What’s an ergometer?
Well, basically it’s similar to a rowing machine that people exercise on in a health club, But, the ergometer includes gauges that measures a man’s strength as he pulls the “oar.”
Wisconsin Crew Coach Randy Jablonic explains it this way: “The machine has a flywheel on it which has a brake shoe inside. The brake shoe has a measured amount of pressure. When the oarsmen starts to row, he spins the flywheel. Every time he pulls, a cable is wound up on a spool under the flywheel.
“When he relaxes and comes forward for the recovery, the cable rewinds itself in preparation for pulling again. The brake in that flywheel keeps slowing it down between strokes. It doesn’t stop it because you keep enough power on it to keep it going. But, as the oarsmen is rowing, you can measure, or count the number of revolutions. That against the braking force can be calculated into raw horsepower - the actual work load the man is performing.
“Suppose I take two men and they both row real well,” Jablonic continued, warming up on one of his favorite subjects, “and I can’t figure which one to put in that varsity boat. I’ll put them on that machine for a six-minute test. All other factors being equal, the man who gets the most revolutions is going to be the stronger man and you put him in the boat.
“It gets a little more tricky than that because we can have a guy who’s got immense horsepower but doesn’t have good technique and unfortunately the machine does not measure technique.

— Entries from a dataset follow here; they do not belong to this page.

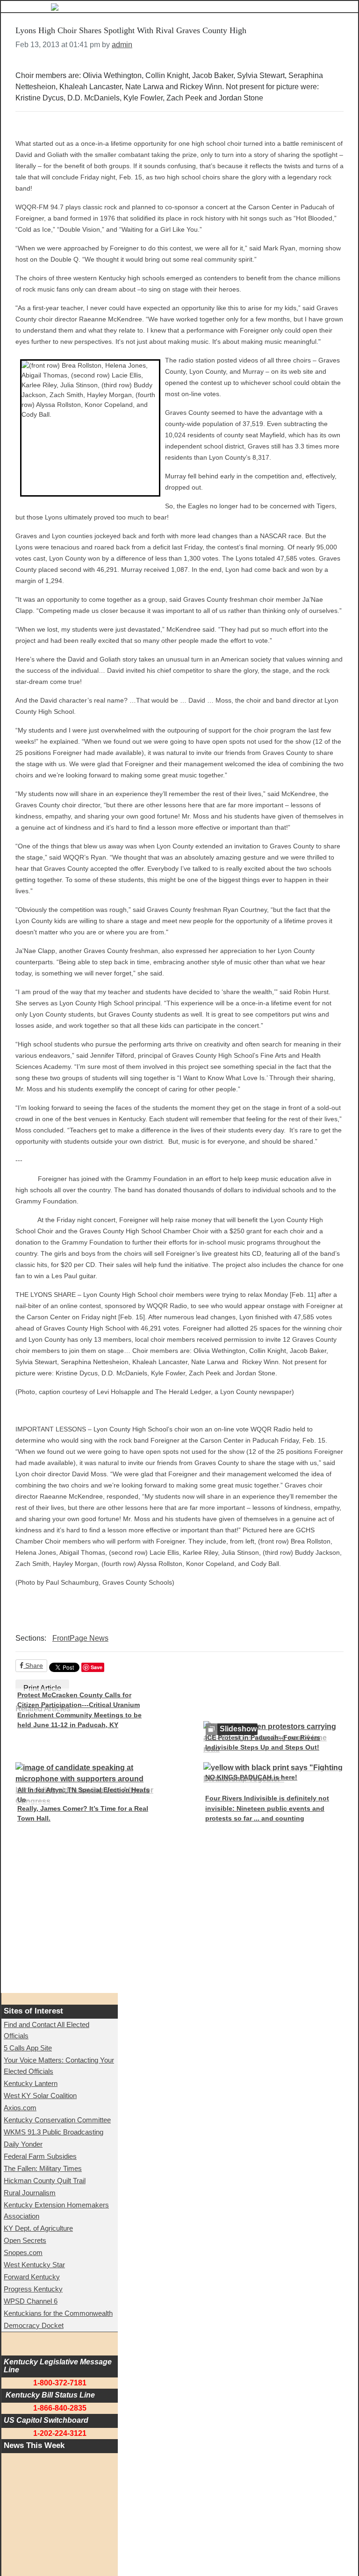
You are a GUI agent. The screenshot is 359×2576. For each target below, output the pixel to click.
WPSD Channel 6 (30, 2301)
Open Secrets (25, 2240)
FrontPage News (80, 1638)
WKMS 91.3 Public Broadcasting (53, 2132)
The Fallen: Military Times (43, 2168)
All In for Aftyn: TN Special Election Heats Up (83, 1795)
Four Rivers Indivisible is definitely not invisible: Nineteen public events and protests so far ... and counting (267, 1808)
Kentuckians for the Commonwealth (58, 2313)
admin (122, 45)
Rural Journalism (30, 2193)
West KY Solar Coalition (40, 2095)
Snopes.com (23, 2252)
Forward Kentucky (32, 2277)
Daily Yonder (23, 2144)
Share (33, 1665)
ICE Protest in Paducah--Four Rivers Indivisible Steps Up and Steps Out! (262, 1742)
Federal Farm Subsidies (40, 2156)
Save (96, 1667)
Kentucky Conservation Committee (57, 2120)
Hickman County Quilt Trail (45, 2181)
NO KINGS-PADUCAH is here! (251, 1777)
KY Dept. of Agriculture (38, 2228)
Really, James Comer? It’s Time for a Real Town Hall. (82, 1813)
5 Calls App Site (28, 2048)
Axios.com (20, 2108)
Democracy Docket (34, 2325)
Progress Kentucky (33, 2289)
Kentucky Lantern (30, 2083)
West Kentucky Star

All it’s doing is telling me ‘Jabo, that guy is so god awful strong you better coach him so he can move the boat or row well enough to win races.

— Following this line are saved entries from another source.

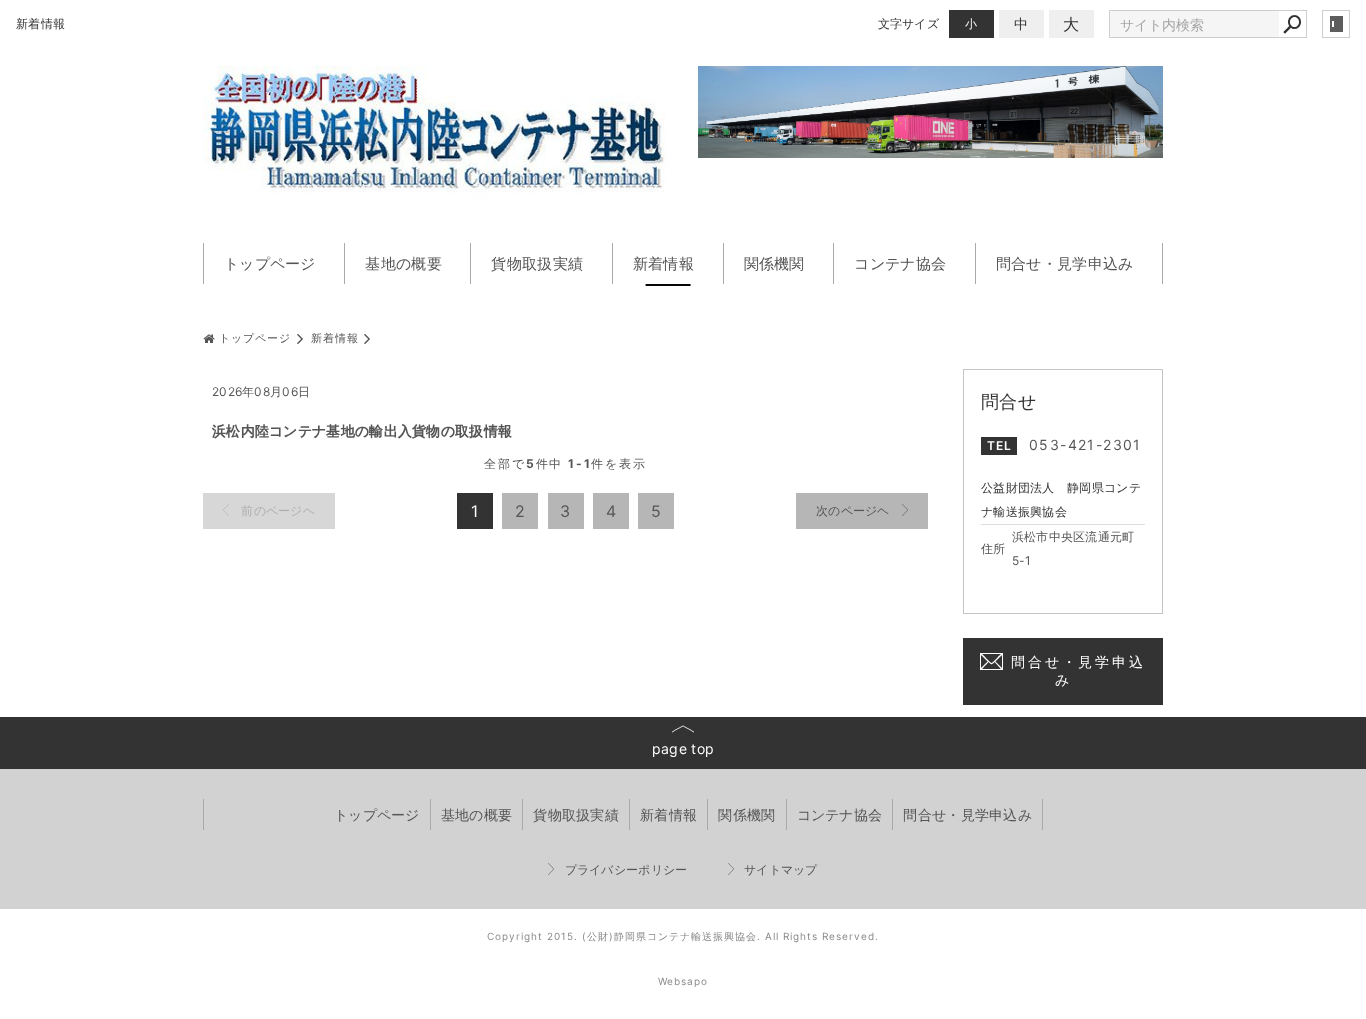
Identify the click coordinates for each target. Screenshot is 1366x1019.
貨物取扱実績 (537, 263)
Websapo (683, 981)
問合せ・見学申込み (1065, 263)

“Maybe he’s the kind of guy you put in there and he’s thrashing around with all this horsepower and he doesn’t put it to moving the boat in the proper direction. He comes forward on the recovery and the boat hangs dead in the water because he isn’t controlling his rhythm.
“Then you can run into a guy who has beautiful technique but hasn’t any strength output, “ Randy added. “There the job is to try to encourage the boy to develop physiologically so he can meet the challenge of putting out more horsepower.

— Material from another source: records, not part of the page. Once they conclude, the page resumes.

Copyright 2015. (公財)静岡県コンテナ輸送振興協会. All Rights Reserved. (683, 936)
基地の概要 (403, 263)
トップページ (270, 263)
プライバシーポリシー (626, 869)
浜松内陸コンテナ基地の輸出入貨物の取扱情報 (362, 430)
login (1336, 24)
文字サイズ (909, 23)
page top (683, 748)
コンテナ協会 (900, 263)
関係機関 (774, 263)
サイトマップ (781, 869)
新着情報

“It isn’t quite that simple either. Suppose I have two men who can spin that wheel for a given length of time equally. Suppose they can crank out 3,500 revolutions in six minutes. But, one man weights 170 pounds and the other 180. I’m going to take the lightest man in that case because the lighter the man in the boat the less water the boat displaces and the faster it will go.”
So weight becomes a factor, and Jablonic tinkers with all kinds of mathematical formulas, correlating strength and weight to determine who can move the boat best.
“To sit on a mechanical device and haul that machine from the rowing position is one thing, “Jabo said. “Then to go out onto the lake in a boat and with touch and finesse and feeling able to apply that power to moving the boat, you’re getting into quite a different matter.
“By most standards our crew is a little small side (in 1973), but they’re doing an exceptionally good job of rowing and they’ve worked hard to achieve not only the technique and performance, but the cardiovascular aspect of it. This crew averages about 6’3” and 186 pounds. A couple of years ago we had an awfully big crew, averaging 6’3 ½” and 205 pounds. But at that time we didn’t have the ergometer to tell us that we too much weight in the boat per horsepower being produced."
-Butler, Tom, “Ergometer Strengthens Wisconsin,” Wisconsin State Journal, June 15, 1973, Sports, p. 1.
(From the news clip collection maintained by the late Mrs. Jim (Helen) Dyreby, mother of the UW oarsman.)